どれも試験的なものだし、ある程度の納得はしてくれても、一番隊の皆ほどには馴染んでいないせいか抵抗もあるようだった。この点、フィリップでさえも使用を差し控える傾向がある。やはり魔術戦は魔術において勝利したい、ということなのだろう。
降り注ぐ矢と時差式で放たれる石弓がジェシカの魔術光を大いに削り取った。
「よし、一時終了だ」
「っ、しかし!!」
「分かっているだろう」
ジェシカは歯を食いしばり、苛立ちを滲ませた表情で大きく腕を払ってソードランスをかき消した。

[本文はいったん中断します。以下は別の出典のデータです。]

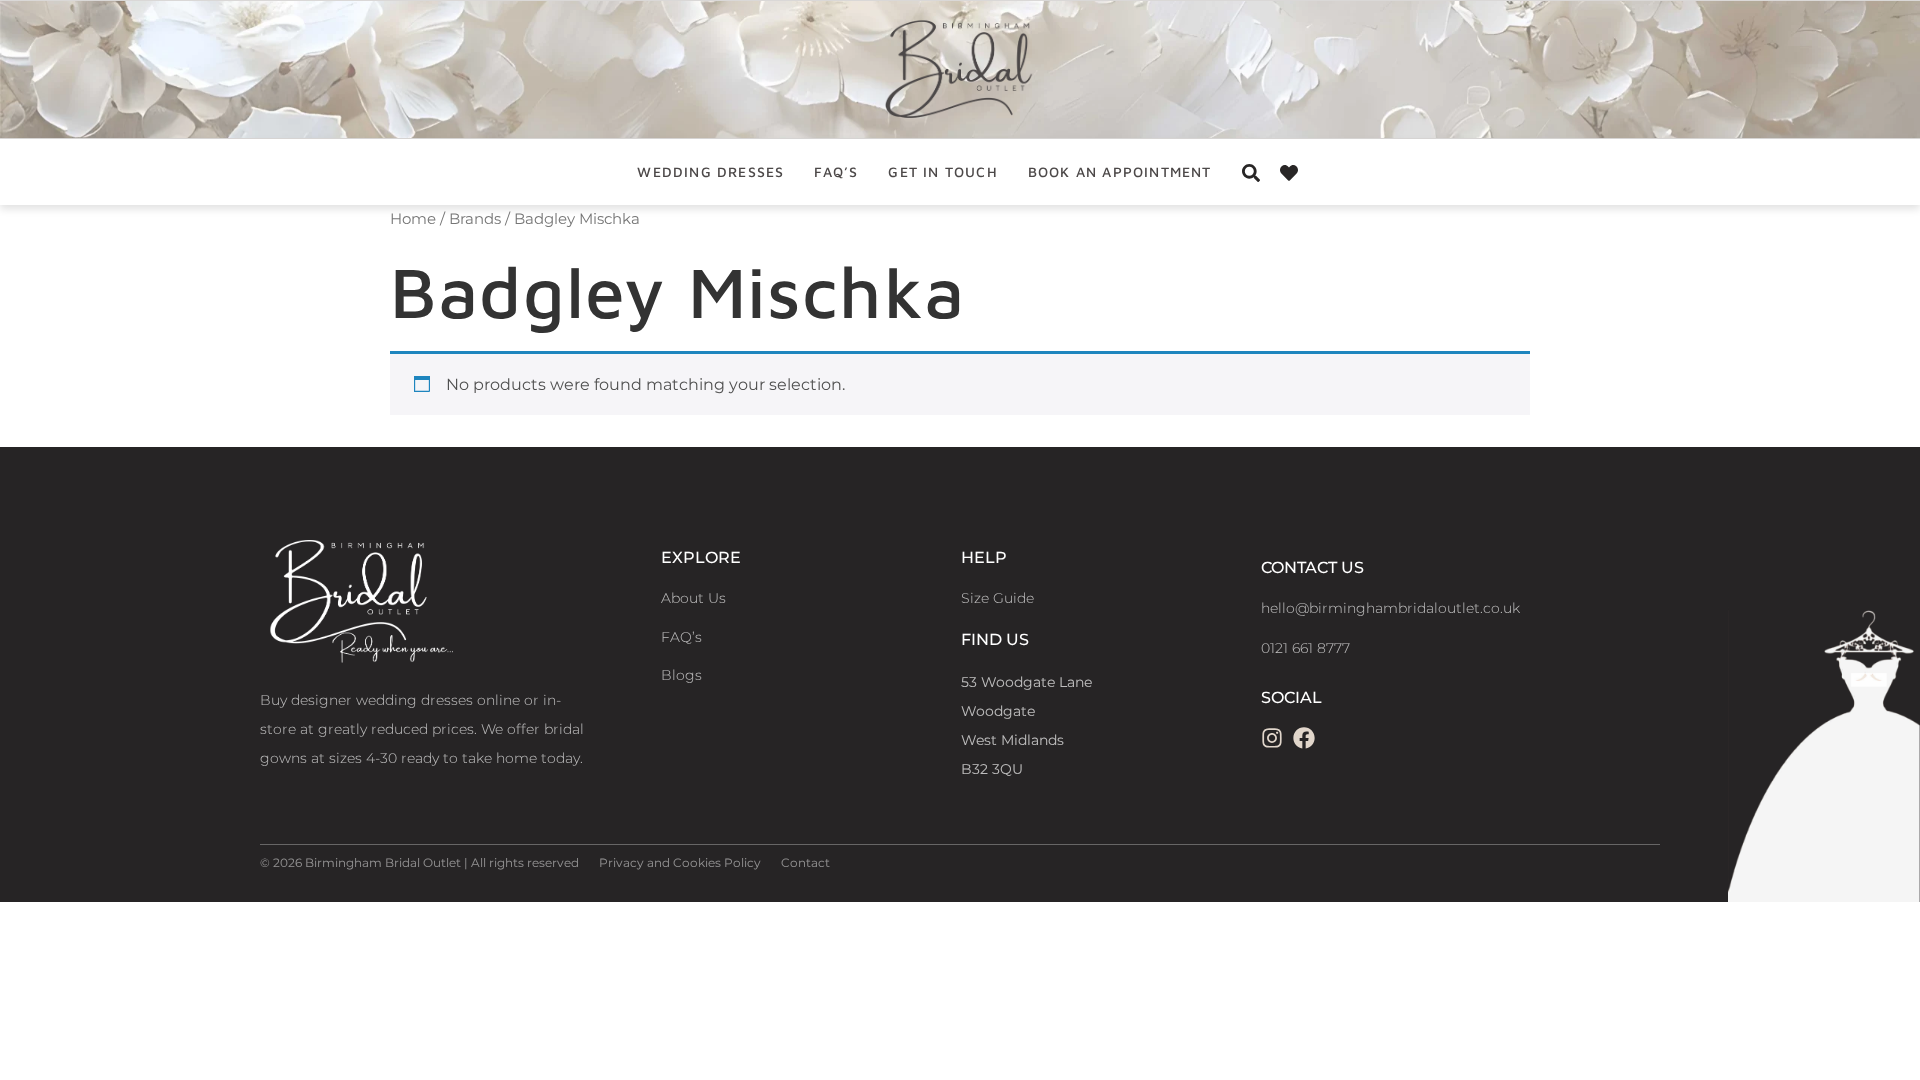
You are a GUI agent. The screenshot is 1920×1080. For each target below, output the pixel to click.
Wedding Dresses (710, 171)
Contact (805, 862)
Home (413, 219)
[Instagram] (1272, 738)
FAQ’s (836, 171)
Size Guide (997, 598)
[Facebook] (1304, 738)
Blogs (681, 675)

残ったのは彼女自身を攻め立てる青の風で、吹き荒れた様がそのまま自身の甘えを顕にしていた。
今のは敢えて外された一矢だ。
それが屈辱なのだろう。
訓練であっても限界まで戦い抜こうとする意気は良い。
だが冷静さに欠けてしまってはいけない。
「ナーシャ、順調のようだな」
「――はい。お二方に後れを取るわけには参りませんから」
あがった息をなんとか整え、すらすらと声を出す。
おっとりしているけれど貴族たれという矜持がそうさせるのか、意地の分だけ無理は出るけれど、張った分だけ成長へ繋がる。切り捨てることも出来るが、目指す形が画一的であらなければならないとは俺も思わないし、素直に感心する。大の字になって寝転んでいるフィリップとセレーネに見習って欲しいくらいだ。
しかし相当無理をしたようで、膝が完全に笑っていた。
勝ちはしたが、ジェシカの矢捌きは非常にしっかりしていて、優位に立てる『弓』であっても容易く落とすことは出来ない。
「休んで良い。今は思うまま突き詰めてくれ」
「はい」
言葉を受けてようやく肩の力を抜き、訓練場の隅へと歩いていく。
椅子へ座って休むのは見届けない。彼女なら筋肉を冷やしたりはしないだろう。
「ジェシカ」
本来なら、様と呼ぶべきだろう。しかし小さなものであれ部隊の長として接するのだから、礼は排して接している。
ジェシカからも何かを言われたことはない。
「はい」
声には力がある。
しかしこの場で最も疲労しているのは彼女だろう。
『弓』を相手に耐え続ける勝負は、精神面での苦しさも凄まじく大きい。
その上彼女は勝てない勝負をさせられている、などとは考えていないのだ。
「行き詰っているか」
「はい」
どうすれば、とは問われない。
もう話している。
「もうしばらく待ってくれ。話してあったものの用意が出来れば幾分やり易くなる筈だ」
「はい……」
まあ、一人だけ遅れていて、補助付きというのは納得できないんだろう。
「この後は俺が相手になる。目的は変わるが、同じだけ必要な訓練だ。いいな」
「はいっ!」
本当に、彼女には強くなって欲しい。
そう思わせてくれるんだから、こっちも本気で向き合わないとな。
「ああそれと」
「……?」
「訓練後、皆と一緒に食事へ行こう。高級店とはいかないが、まあ、興味深いとは思うよ」
そんな訳で付き合いの悪い後輩を先輩たちの道草へと誘ったのだった。
行き先はまあ、三本角の子羊亭でいいだろう、うん。